ODD: A Benchmark Dataset for the NLP-based Opioid Related Aberrant Behavior Detection

Opioid related aberrant behaviors (ORAB) present novel risk factors for opioid overdose. Previously, ORAB have been mainly assessed by survey results and by monitoring drug administrations. Such methods however, cannot scale up and do not cover the entire spectrum of aberrant behaviors. On the other hand, ORAB are widely documented in electronic health record notes. This paper introduces a novel biomedical natural language processing benchmark dataset named ODD, for ORAB Detection Dataset. ODD is an expert-annotated dataset comprising of more than 750 publicly available EHR notes. ODD has been designed to identify ORAB from patients' EHR notes and classify them into nine categories; 1) Confirmed Aberrant Behavior, 2) Suggested Aberrant Behavior, 3) Opioids, 4) Indication, 5) Diagnosed opioid dependency, 6) Benzodiapines, 7) Medication Changes, 8) Central Nervous System-related, and 9) Social Determinants of Health. We explored two state-of-the-art natural language processing (NLP) models (finetuning pretrained language models and prompt-tuning approaches) to identify ORAB. Experimental results show that the prompt-tuning models outperformed the finetuning models in most cateogories and the gains were especially higher among uncommon categories (Suggested aberrant behavior, Diagnosed opioid dependency and Medication change). Although the best model achieved the highest 83.92\% on area under precision recall curve, uncommon classes (Suggested Aberrant Behavior, Diagnosed Opioid Dependence, and Medication Change) still have a large room for performance improvement.

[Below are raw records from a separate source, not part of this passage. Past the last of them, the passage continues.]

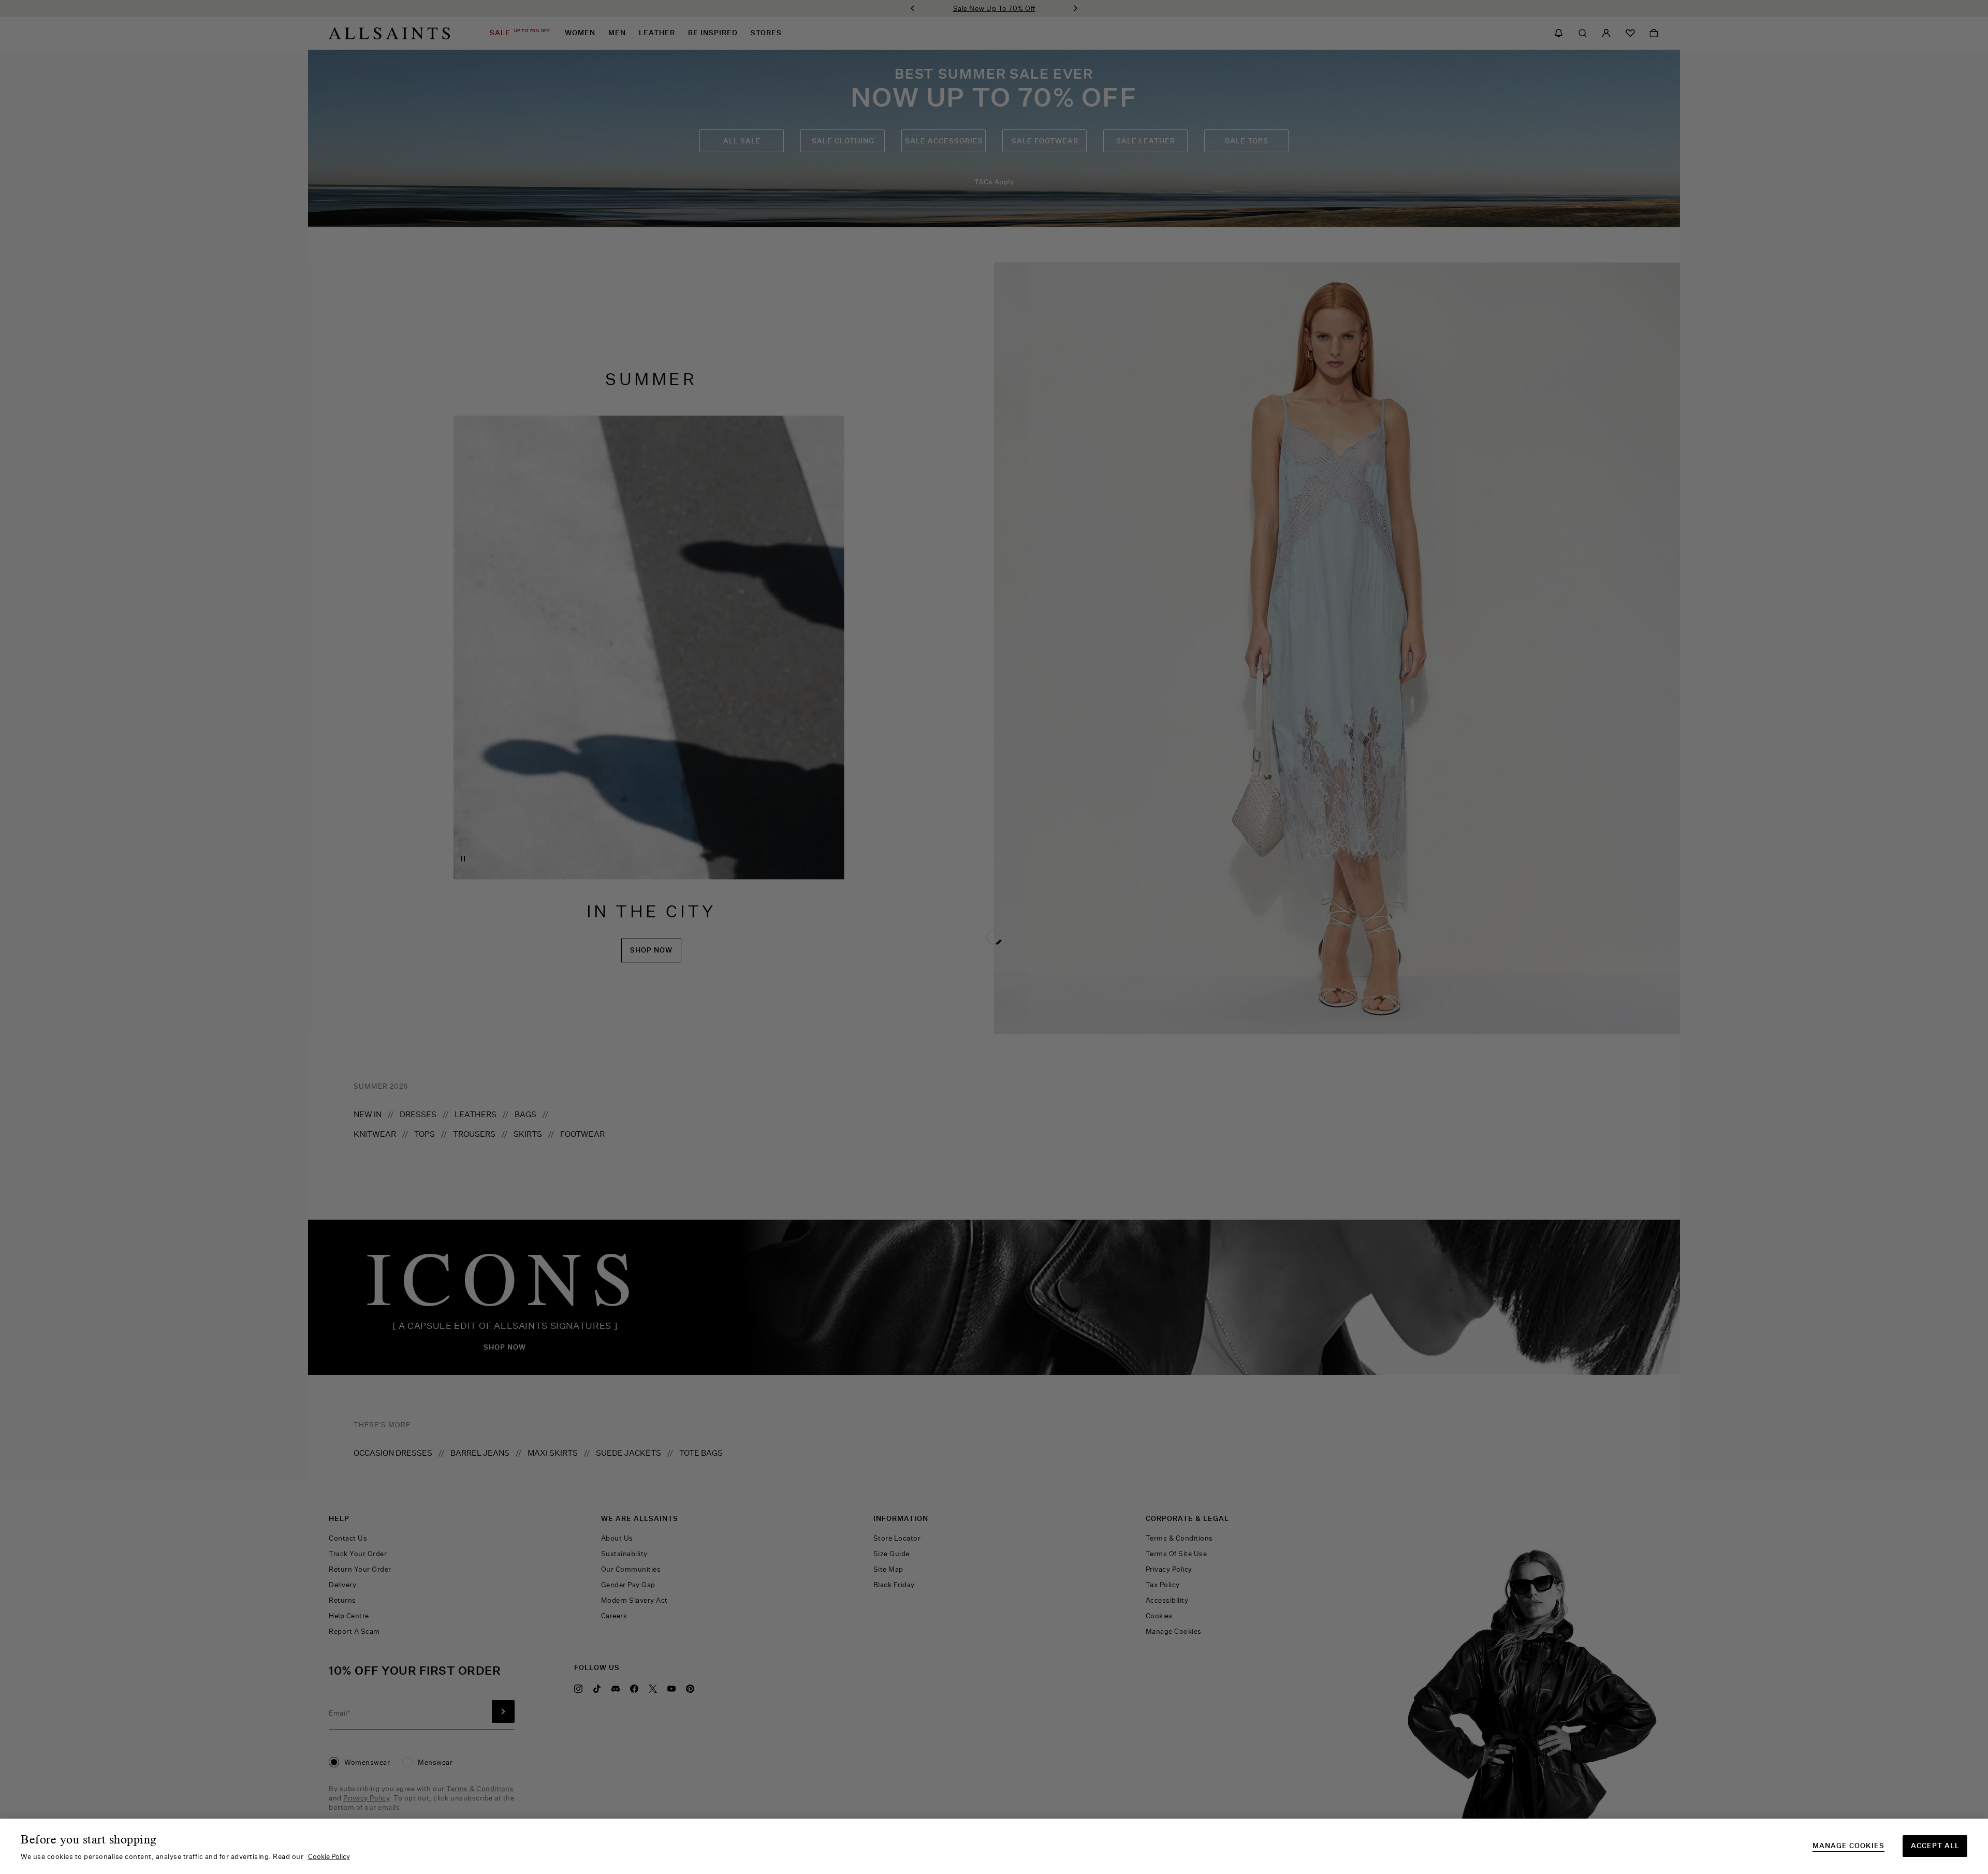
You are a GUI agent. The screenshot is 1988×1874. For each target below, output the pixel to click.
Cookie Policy (329, 1856)
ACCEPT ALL (1935, 1845)
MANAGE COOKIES (1848, 1846)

翻译：阿片类药物相关异常行为（ORAB）是阿片类药物过量的新型风险因素。此前，ORAB主要通过调查结果和药物管理监测进行评估，但这些方法难以规模化，且无法覆盖全部异常行为谱系。另一方面，电子健康记录（EHR）笔记中广泛记载了ORAB。本文提出一个名为ODD（ORAB检测数据集）的新型生物医学自然语言处理基准数据集。ODD是由专家标注的数据集，包含750余份公开可用的EHR笔记。该数据集旨在从患者EHR笔记中识别ORAB，并将其分为九类：1）确认异常行为、2）疑似异常行为、3）阿片类药物、4）适应证、5）确诊阿片类药物依赖、6）苯二氮䓬类药物、7）药物变更、8）中枢神经系统相关、9）健康社会决定因素。我们探索了两种最先进的自然语言处理模型（微调预训练语言模型与提示微调方法）以识别ORAB。实验结果表明，在大多数类别中，提示微调模型表现优于微调模型，尤其在低频类别（疑似异常行为、确诊阿片类药物依赖和药物变更）中优势更为显著。尽管最优模型在精确率-召回率曲线下面积上达到83.92%，但低频类别（疑似异常行为、确诊阿片类药物依赖和药物变更）仍存在较大的性能提升空间。